### Exercise brief
Give back the full listing, exactly as it is.

•••

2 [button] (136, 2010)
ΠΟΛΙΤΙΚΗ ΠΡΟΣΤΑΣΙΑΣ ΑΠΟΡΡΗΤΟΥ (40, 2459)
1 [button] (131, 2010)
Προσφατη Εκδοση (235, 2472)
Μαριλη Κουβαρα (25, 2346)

•••

### Task response
2 [button] (136, 2010)
ΠΟΛΙΤΙΚΗ ΠΡΟΣΤΑΣΙΑΣ ΑΠΟΡΡΗΤΟΥ (40, 2459)
1 [button] (131, 2010)
Προσφατη Εκδοση (235, 2472)
Μαριλη Κουβαρα (25, 2346)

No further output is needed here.